32

I'm trying to set up an HTTPS load balancer for GKE using HTTPS L7 load balancer but for some reason is not working. Even the HTTP load balancer in the HTTP Load Balancing walkthrough. The forwarding rule's IP address is created and I'm able to ping and telnet to port 80. But when request via curl it give me a error.

<title>502 Server Error</title> </head> <body text=#000000 
bgcolor=#ffffff> <h1>Error: Server Error</h1> <h2>The server 
encountered a temporary error and could not complete your request. 
<p>Please try again in 30 seconds.</h2> <h2></h2> </body></html>

All the steps were fine and I created a firewall without any tags for the ${NODE_PORT} but it didn't work.

Has anyone encountered this problem?

Jesse Scherer
  • 1,492
  • 9
  • 26
lucas.coelho
  • 894
  • 1
  • 9
  • 16

8 Answers8

29

I had the same problem with my application, the problem is that we did not have an endpoint returning "Success" and the health checks were always failing.

It seems that the HTTP/HTTPS load balancer will not send the request to the cluster nodes if the health checks are not passing, so my solution was to create an endpoint that always returns 200 OK, and as soon as the health checks were passing, the LB started working.

andresk
  • 2,845
  • 1
  • 13
  • 17
  • I'm having the same issue. Does it mean I have to create an empty container in each node returning 200 on /healthz? – Paweł Szczur Jan 04 '17 at 21:32
  • I think you could just add a route in a existing container that returns 200, but if you don't want to make these changes to your existing ones, then yes – andresk Jan 05 '17 at 12:34
  • can some one explain how to do that? – Wasif Khalil May 18 '17 at 06:57
  • Any tips if I already have this endpoint and my instances are shown as healthy on the load balance page? – Nigini Dec 23 '17 at 06:14
  • Why would you do this? The health checks are there for a reason, and the LB uses them to determine whether your backend(s) can accept traffic or not. By sending a "fake" 200 always you are fooling the LB into thinking your cluster nodes are always healthy, even when they might not be. This boils down to your clients getting errors when they are unhealthy (out of resources, some other issues etc). Ideally, the health check URL is application specific and it should indicate if the node is "healthy" - which again is something that you have to determine in the context of your app. – talonx Apr 02 '20 at 12:43
11

I just walked through the example and (prior to opening up a firewall for $NODE_PORT) saw the same 502 error.

If you look in the cloud console at

https://console.developers.google.com/project/<project>/loadbalancing/http/backendServices/details/web-map-backend-service

you should see that the backend shows 0 out of ${num_nodes_in_cluster} as healthy.

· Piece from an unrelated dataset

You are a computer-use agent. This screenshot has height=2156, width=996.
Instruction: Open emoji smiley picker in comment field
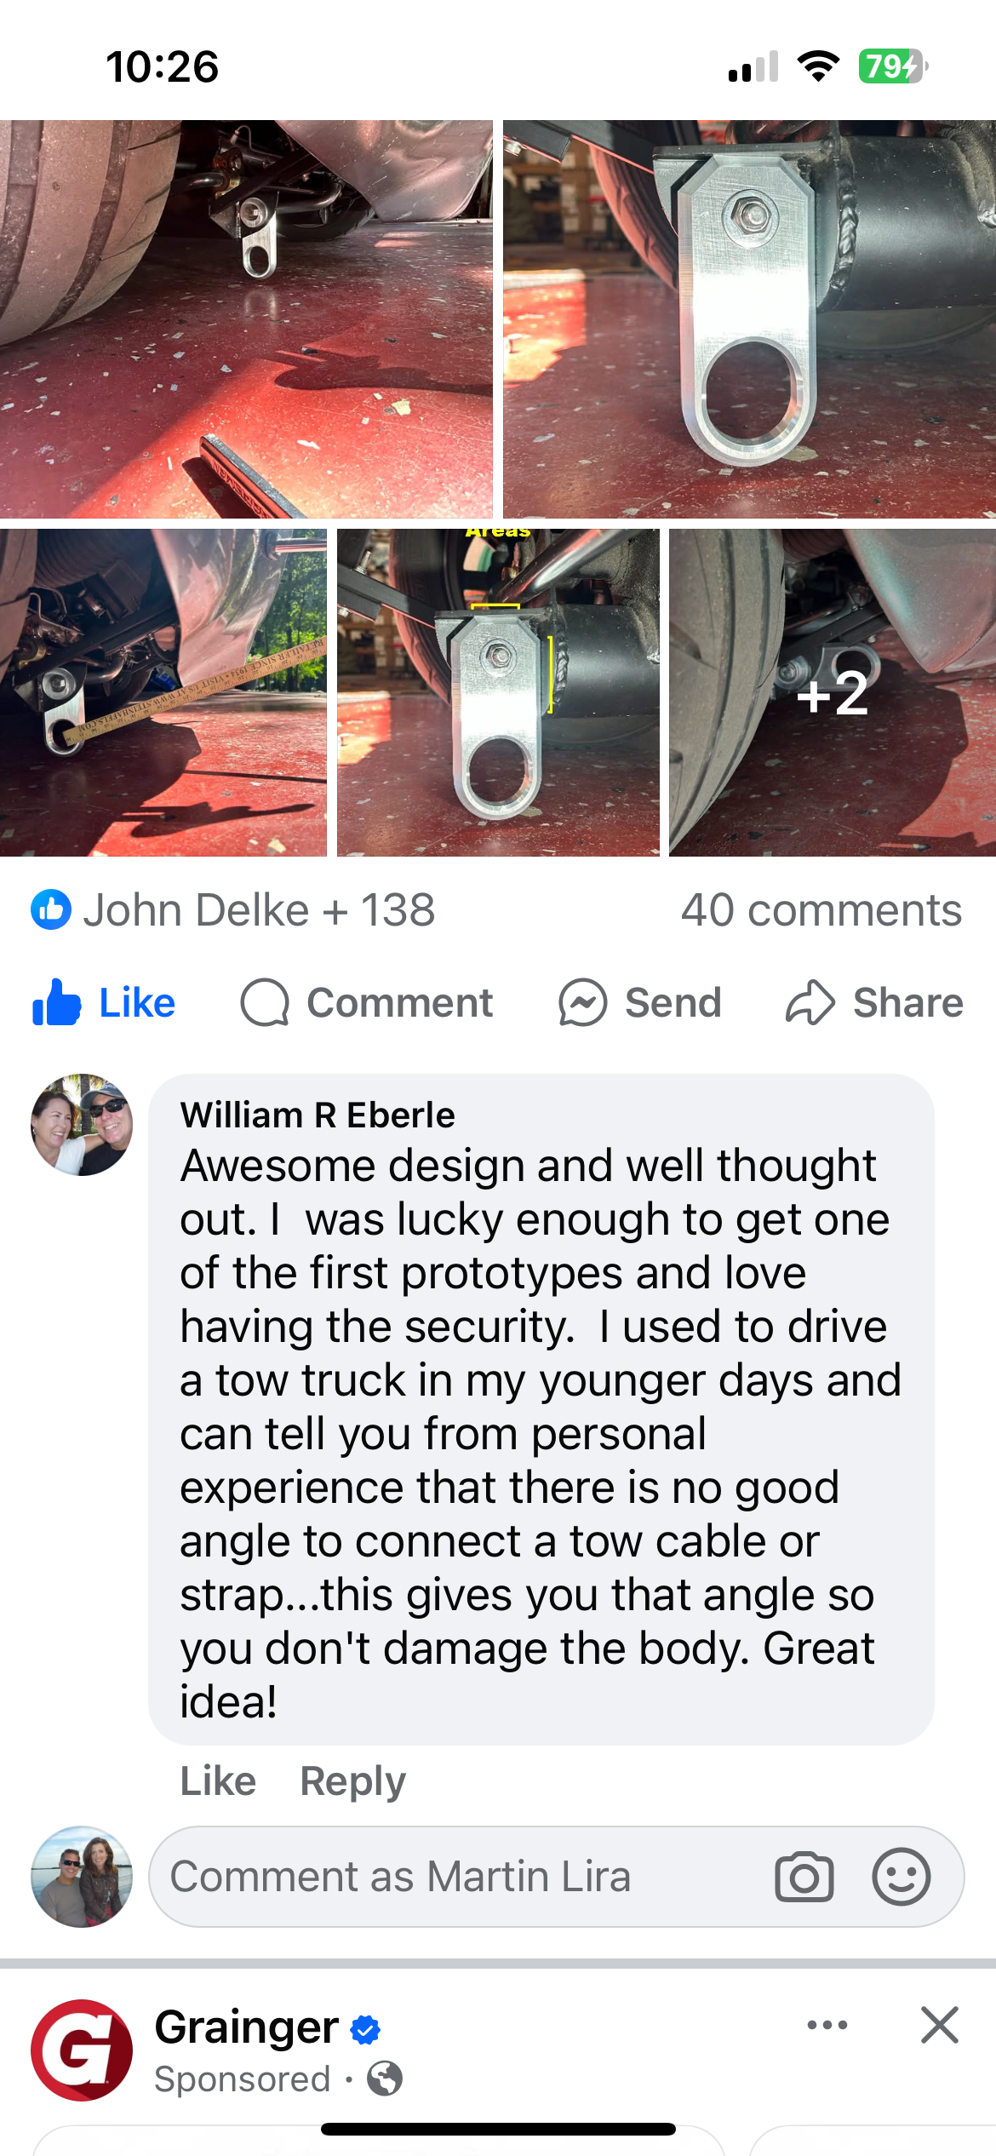pos(901,1877)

For your firewall definition, make sure that you set the source filter to 130.211.0.0/22 to allow traffic from the the load balancing service and set the allowed protocols and ports to tcp:$NODE_PORT.

Robert Bailey
  • 17,866
  • 3
  • 50
  • 58
  • 2
    hmm... clearly google forgot this in the documentation on http proxies for kubernetes : https://cloud.google.com/container-engine/docs/tutorials/http-balancer – Petrov Sep 19 '15 at 14:30
  • I which i had read this before spending 1h trying to figure out what was going on. – psychok7 Dec 11 '18 at 10:12
5

I use GKE, and I just walked through the example and it works fine, but when I route to my own service, it does not work. (my service is a rest api service)

I found that the biggest difference between my service and the example, is that: the example got a root endpoint("/"), but I do not support it.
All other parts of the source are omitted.